Much of this knowledge is still lacking among the staff and it has a rather paralyzing effect on the staff in general and the caretakers of the patient in particular when expats dress up in protective goggles and face masks. After much pointing in many directions and many pointless explanations in English, my cleaners speak as much English as I speak Arabic, at least everyone was dressed in proper protective gear. At this point a Medical Assistant who speaks good English had showed up and it became clear that this had indeed occurred before with four people, but within the same family and with several years apart. Hence we were dealing with a hereditary coagulation defect rather than infectious haemorrhaging.
Instantly, the situation became less complicated, but still left the young boy at risk of life. We spent the following two hours trying to stop the bleeding and organizing a blood transfusion. Nobody should have to die from a nose bleed. The situation was under control when we had to leave the dispensary for curfew, tomorrow we will see how it turned out.
So, after another meeting in the evening, the week has come to a close.

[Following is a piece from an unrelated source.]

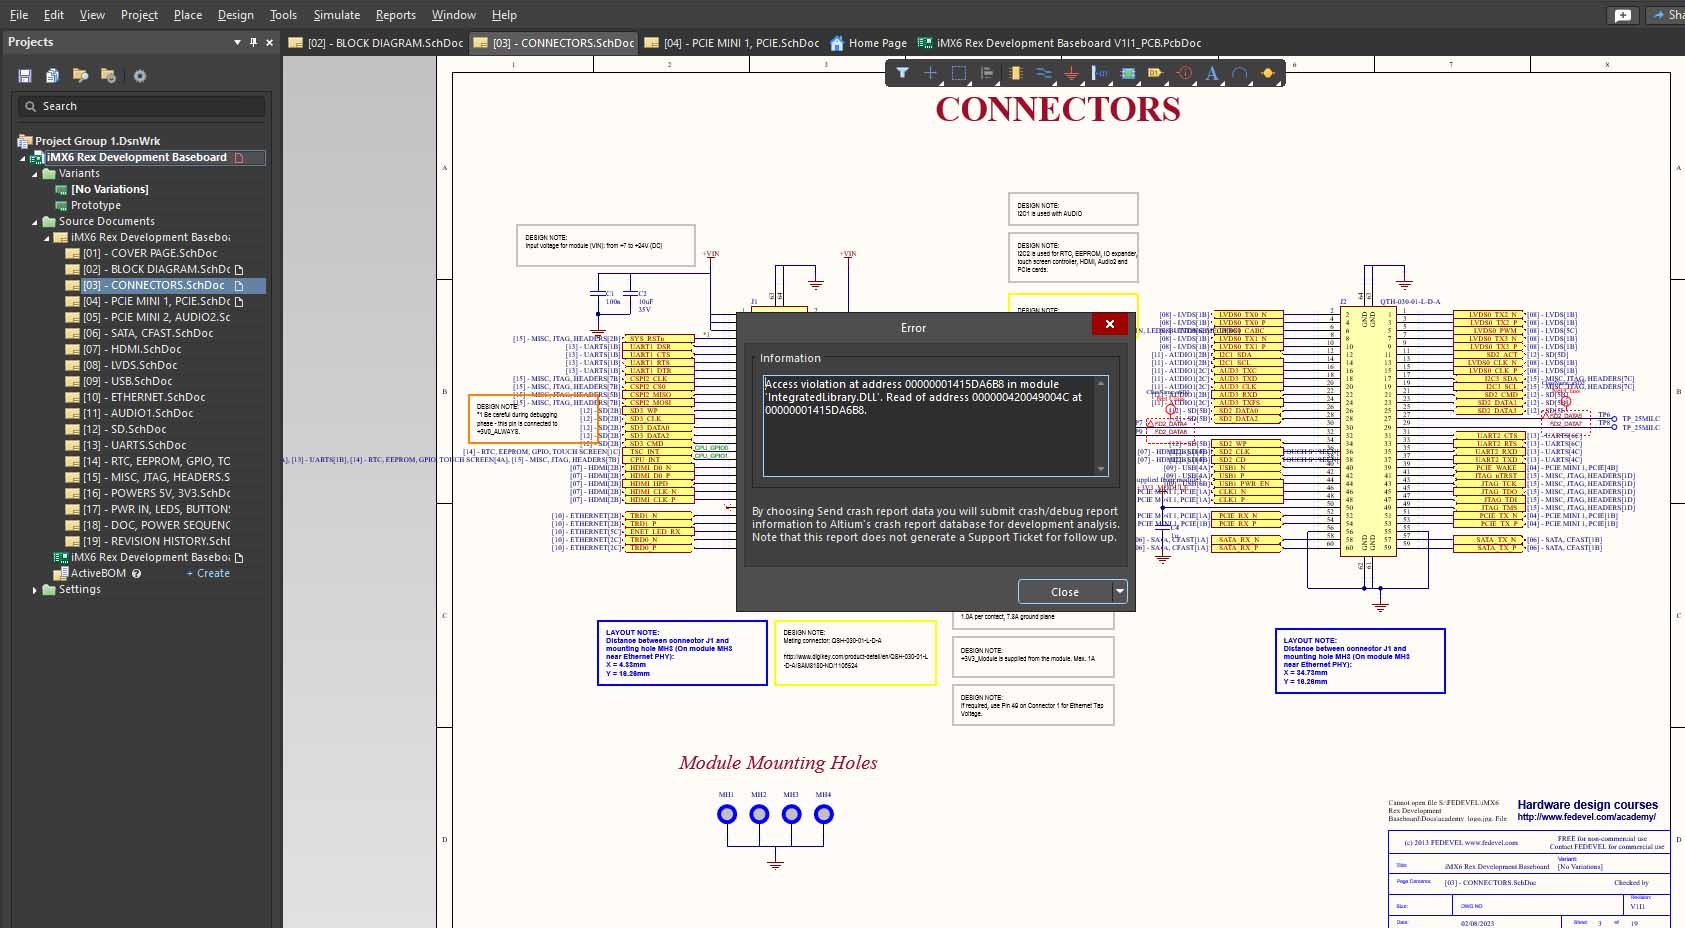Pick the Place Net Label icon
The image size is (1685, 928).
pos(1100,73)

It started out good; the package with ginger bread cookies, among other goodies, that my parents sent for Christmas finally arrived. We’re now halfway through January and there was never much of a Christmas feeling, but my taste buds don’t care. In the course of the week we then dealt with a large number of wounded after a car accident, I came down with a severe case of homesickness and lack of self esteem, our Medical Coordinator paid us a visit from Khartoum, giving support and closing communication gaps, I recovered from my depression (definitely bi-polar), and finally identified a storage area for the cleaner’s equipment. Every single square meter of the dispensary seemed to be spoken for. Tomorrow the sun will rise (inshallah), and the never-ending list of tasks will be calling my name. At least then I’ll have my translator back.